Residents of Calabar tell Pulse that the annual Christmas carnival and all of the tourism structures which made Cross River a top holiday draw all year round, have been allowed to deteriorate on Ayade’s watch.

“It’s difficult driving around Cross River or Calabar because the roads are damaging cars faster”, says Nsikak, a student of the University of Calabar who resides on Marian Road. “Because Ayade also doesn’t understand what the whole tourism concept entails, he doesn’t know that the drive into Calabar from Odukpani, is bad for the state’s tourism brand.

“Let’s assume for reasons of argument that the road from 8 mile to highway is a federal road…what stops the governor from commencing palliative measures on the failed portions and asking for a refund from the federal government thereafter like other states do? 

“How come inner state roads from Ogoja through Ikom, Obubra and Biase are so bad? Are those federal roads too? My brother, Ayade has to be the worst governor Cross River has ever produced. He’s in a league of his own on poor governance. Cross River State has fallen", Nsikak laments.

A former commissioner in Ayade’s first term cabinet tells Pulse that he had no idea how funds from his ministry were disbursed even though he oversaw the ministry.

“The governor practically runs a one man show. As a commissioner, I had no idea how projects executed from my ministry’s budget were funded”, he says. 

About Ayade

Pulse has been trying to reach Governor Ayade’s team for a response to this story without success. 

The governor’s spokesperson, Christian Ita, is yet to respond to a request for comments and his phone has been switched off for days. An email sent his way detailing why a reaction to this story is necessary, had also not been replied before this story was published.

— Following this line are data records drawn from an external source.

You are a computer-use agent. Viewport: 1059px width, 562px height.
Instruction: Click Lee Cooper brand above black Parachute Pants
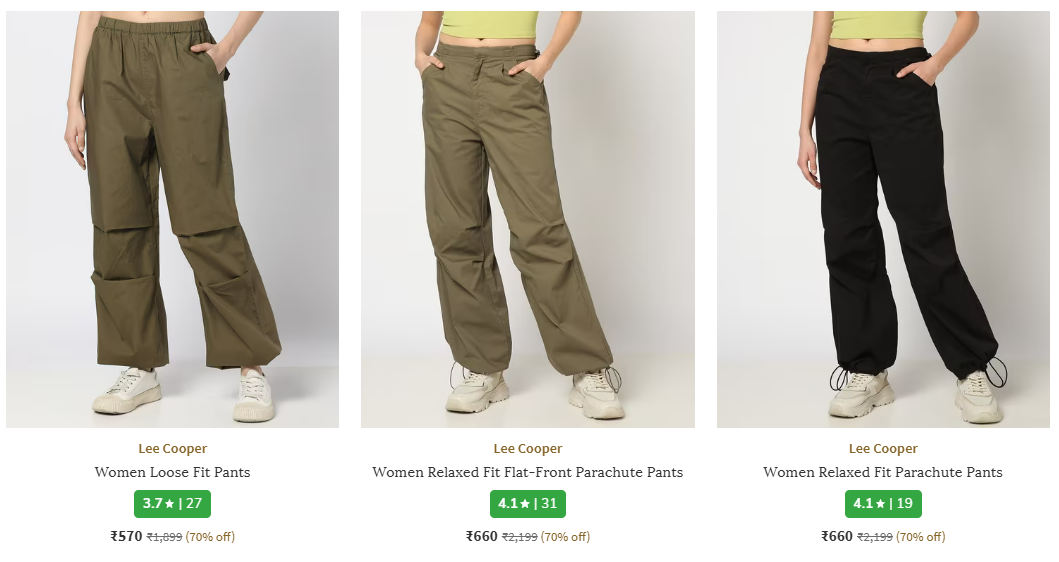883,449

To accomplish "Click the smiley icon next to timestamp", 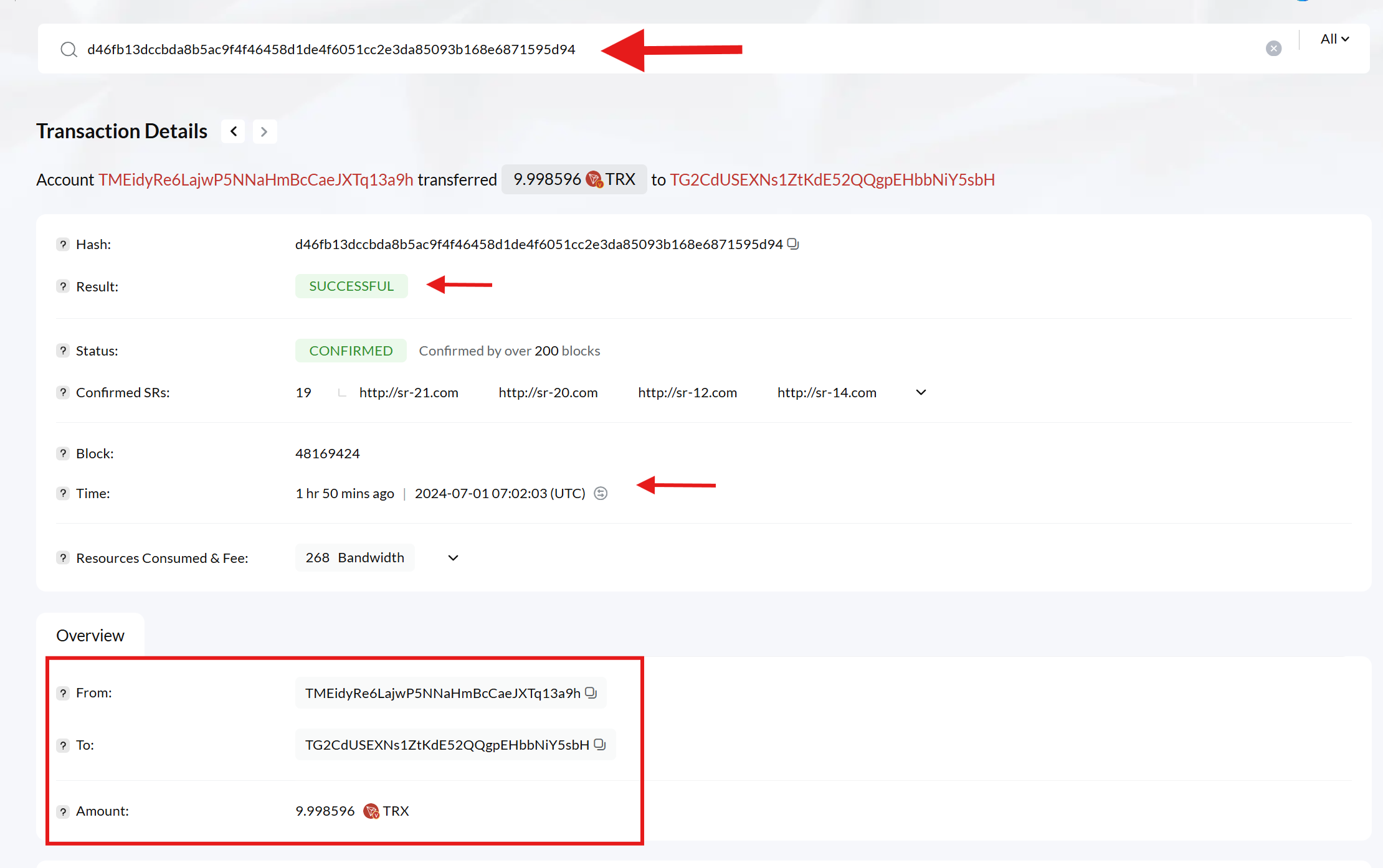I will [x=601, y=493].
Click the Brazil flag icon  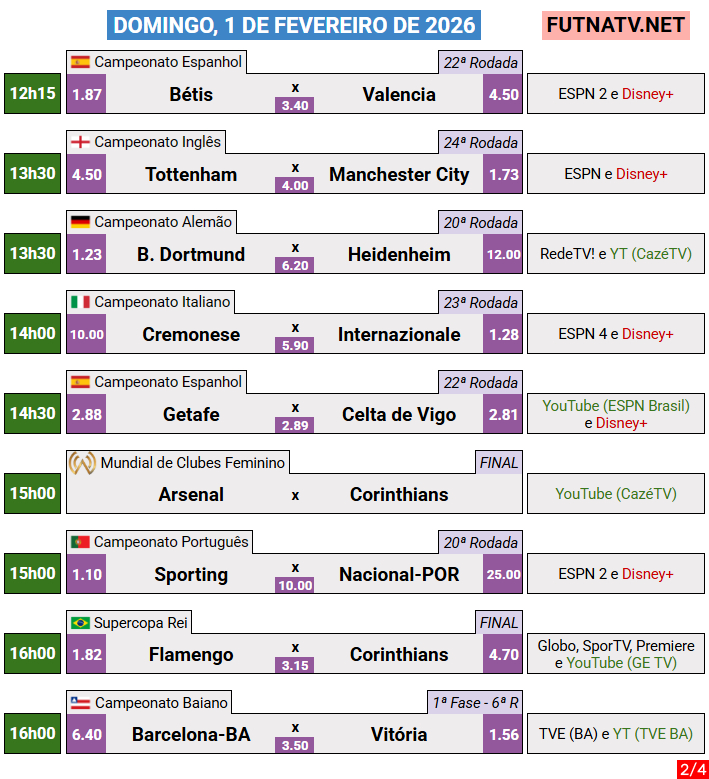80,623
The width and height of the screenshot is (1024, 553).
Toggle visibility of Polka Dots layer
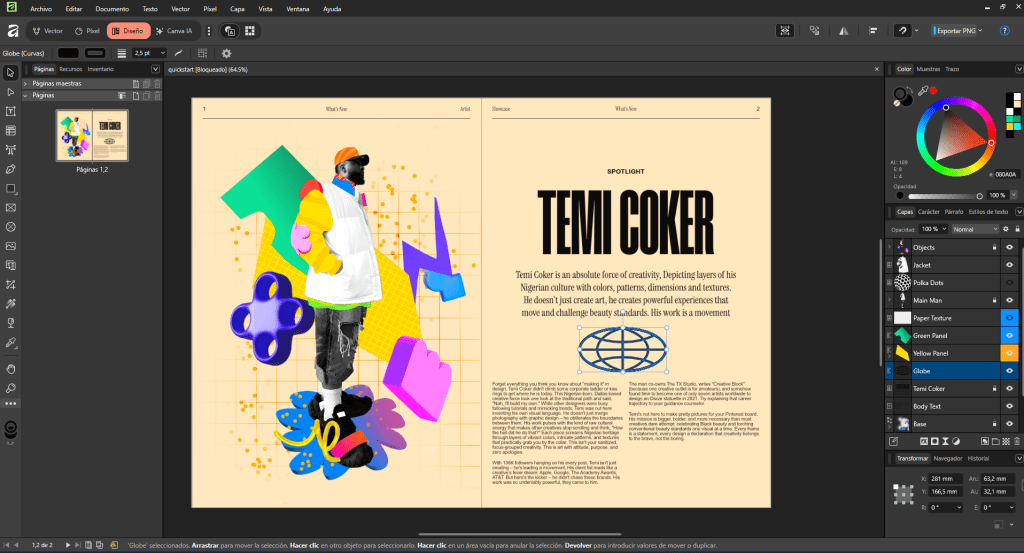click(x=1009, y=283)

Pulse will publish the governor’s response once he sends one our way.

Professor Benedict Bengioushuye Ayade, 50, was a university lecturer before his foray into politics. He has been heavily criticized for destroying acres of farmland as he floats the idea of a 275km superhighway that analysts say would leave a cash strapped state in further debt.

In 2016, the governor’s younger brother, Francis Ayade, a Managing Director of Leophina Nigeria Limited and Hally Brown International Limited, was arrested by the Economic and Financial Crimes Commission (EFCC) in connection to an alleged N2.4billion contract scam. 

The amount, the EFCC alleged, was diverted into the younger Ayade’s personal bank accounts from the Cross River State treasury. 

“Specifically, four different allocations from the federation account were alleged to have been diverted into Hally Brown International Limited account owned by the junior Ayade,” a source at the EFCC disclosed to Premium Times at the time.